Niakara, 29 avr 2025 (AIP) – Figure emblématique de la Côte d’Ivoire postcoloniale et compagnon de route du Président Félix Houphouët-Boigny, Nanlo Bamba demeure l’un des grands bâtisseurs de la nation ivoirienne. Natif de Niakara et issu du peuple Tagbana, sous-groupe du Sénoufo, il incarne une génération de pionniers dont l’engagement et le parcours exceptionnel ont contribué à poser les fondations de l’État moderne.
Né en 1916, Nanlo Bamba entame son parcours scolaire à Béoumi, puis à Bouaké et Bingerville, avant de rejoindre l’École normale William-Ponty de Dakar, creuset des élites ouest-africaines. Il complète ensuite sa formation en Droit à Paris, marquant ainsi les prémices d’une brillante carrière administrative et politique.
Dès l’âge de 20 ans, il intègre l’administration coloniale : d’abord au Bureau des finances d’Abidjan, puis au ministère de la France d’Outre-Mer à Paris. En 1952, il est nommé directeur local des finances à Abidjan, avant de servir comme procureur adjoint à Cotonou en 1954, puis juge de paix à Bondoukou. Il retourne ensuite à Paris pour se perfectionner à l’École nationale de la France d’outre-mer, d’où il sort diplômé en 1958.
À l’aube de l’indépendance, Nanlo Bamba se voit confier des responsabilités stratégiques : procureur général adjoint à Bouaké, juge d’instruction à Abidjan, chef de cabinet de Félix Houphouët-Boigny alors Premier ministre en 1959, puis directeur de la police nationale (1960-1961). En août 1961, il est nommé directeur adjoint du cabinet présidentiel.
Homme d’État accompli, il devient ensuite ministre, enchaînant des portefeuilles clés : Justice, Intérieur, Eaux et Forêts, avant d’être nommé ministre d’État.
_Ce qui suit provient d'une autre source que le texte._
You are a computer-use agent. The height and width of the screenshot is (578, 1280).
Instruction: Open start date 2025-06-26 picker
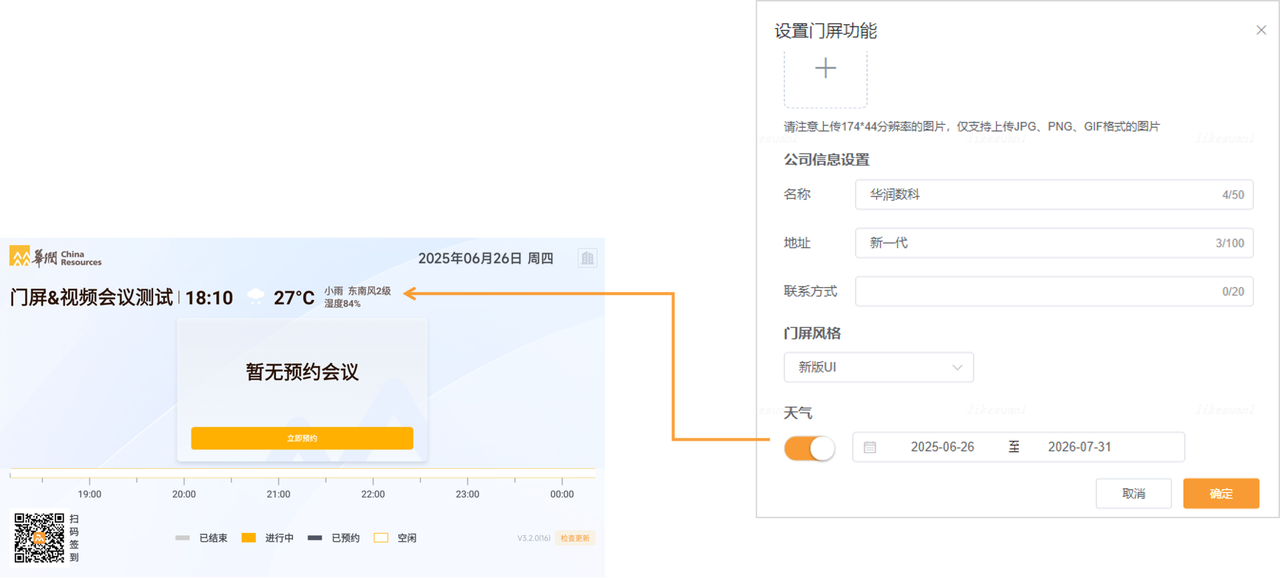coord(942,447)
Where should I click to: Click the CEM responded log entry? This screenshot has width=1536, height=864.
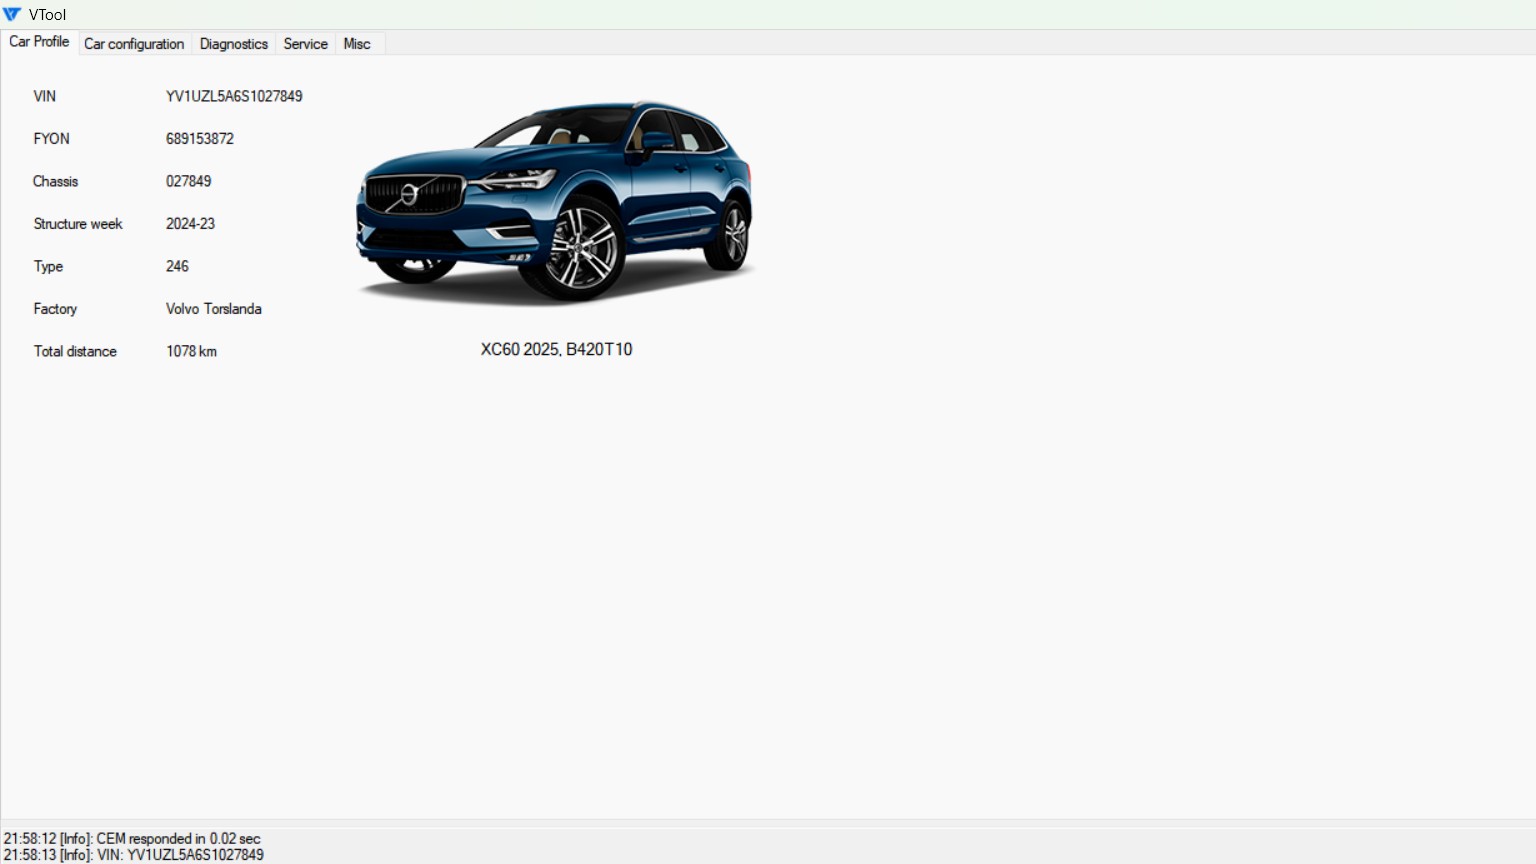click(x=132, y=839)
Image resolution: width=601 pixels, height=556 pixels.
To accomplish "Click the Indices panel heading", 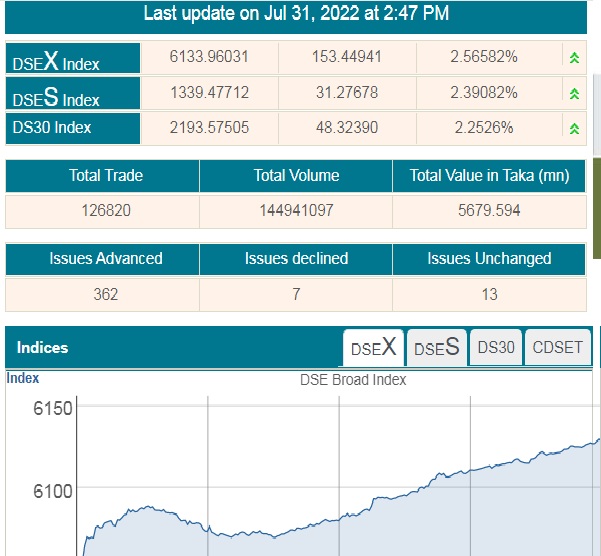I will coord(43,348).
Son passage au ministère de l’Intérieur, qu’il dirigea pendant huit années, est salué pour ses avancées concrètes : création de l’École nationale de police en 1967, 18 nouvelles préfectures entre 1969 et 1970, première réforme de la Carte nationale d’identité en 1971 pour renforcer la lutte contre la fraude documentaire.
Décédé en 1980, Nanlo Bamba repose à Niakara, sa terre natale, où sa mémoire continue de rayonner. Un groupe scolaire, une retenue d’eau et le stade municipal de la ville portent son nom. À Korhogo, un établissement privé rend également hommage à son héritage. En 2019, son mausolée a été honoré par le Président Alassane Ouattara lors de la visite d’État dans la région du Hambol.
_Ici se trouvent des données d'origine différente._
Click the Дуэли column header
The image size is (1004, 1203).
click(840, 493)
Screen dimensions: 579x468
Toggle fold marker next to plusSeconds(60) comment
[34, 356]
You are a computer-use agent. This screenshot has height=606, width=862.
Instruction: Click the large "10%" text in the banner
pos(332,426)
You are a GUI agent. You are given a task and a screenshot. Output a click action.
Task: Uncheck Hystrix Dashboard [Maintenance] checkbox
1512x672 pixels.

Compagnon fidèle du père de la Nation, Bamba reste dans les mémoires comme un homme d’intelligence, de loyauté et de vision, qui aura marqué de son empreinte la construction de la Côte d’Ivoire indépendante.
« Nanlo Bamba reste un grand homme, un fils à la fois intelligent, digne et inoubliable pour l’Afrique, la Côte d’Ivoire et pour la région de Niakara », témoigne un nonagénaire de la localité.